Reacting to the ongoing market downturn, Hynix Semiconductor Inc announced yesterday it would close its US manufacturing plant, a day after its Taiwanese competitors said they would cut their capital expenditure for this year amid an industry glut.
Hynix said it would shut down its Eugene, Oregon, fabrication facility in light of several short and long-term risks related to the overall dynamic random access memory (DRAM) sector, the company said in a statement on its Web site.
The risks include “a steep reduction in the price of memory chips worldwide and accelerating technological migration toward next-generation production standards,” the world’s second-largest memory chip maker said in the statement.
Production at the Eugene plant would cease by the end of September, Hynix said.
As the company is moving away from the older 200mm wafers produced in Eugene toward newer 300mm wafers, Hynix said it was seriously considering options to utilize the Eugene facility after the closure.
The South Korean chip maker is one of a few major players in the sector to have faced problems because of declining prices of DRAM chips for months, after capacity expanded too rapidly last year amid overly optimistic expectations of higher PC demand following Microsoft Corp’s launch of the Vista operating system.
On Wednesday, Taiwan’s Powerchip Semiconductor Corp (力晶半導體), Nanya Technology Corp (南亞科技) and Inotera Memories Inc (華亞科技) told investors they would cut their capital expenditure this year to combat falling DRAM prices after reporting losses in the second quarter.
Powerchip, the nation’s biggest memory chipmaker, said it would cut its capital spending by 17 percent to NT$24 billion (US$786.5 million) this year, while freezing spending at Rexchip Electronics Corp (瑞晶), a joint venture with Japan’s Elpida Memory Inc, at about NT$40 billion for the year.
Nanya, the second-largest memory chip maker in Taiwan, said on Wednesday it would cut its capital spending to NT$20 billion this year, from the NT$30 billion to NT$40 billion estimated earlier this year, while Inotera said it would reduce its capital spending by 23 percent to NT$23 billion.

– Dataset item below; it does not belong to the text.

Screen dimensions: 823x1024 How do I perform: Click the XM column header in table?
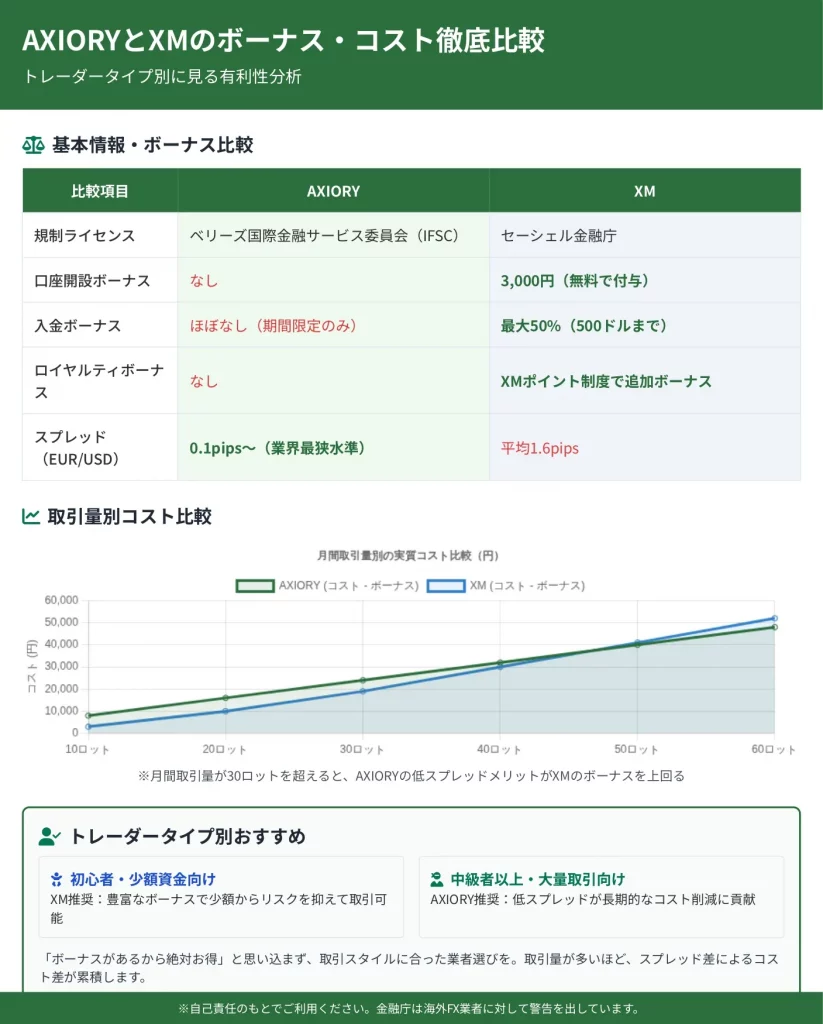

“Industry capacity growth appears limited into 2009, while more capital expenditure cuts have been announced across the industry,” Citigroup analyst George Chang (張家麒) wrote in a client note released yesterday.
Citigroup maintained its “buy” rating on Powerchip and gave a target price of NT$10.50, while cutting its target price for Nanya to NT$7.50, the research note showed.
Shares of Powerchip closed 0.25 percent higher at NT$8.02 on the GRETAI Securities Market yesterday, while Nanya shares rose 1.75 percent to NT$11.65 and Inotera shares were up 1.37 percent to NT$14.75 on the Taiwan Stock Exchange.
In Seoul trading, Hynix shares climbed 2.8 percent to close at 23,900 won (US$23.62).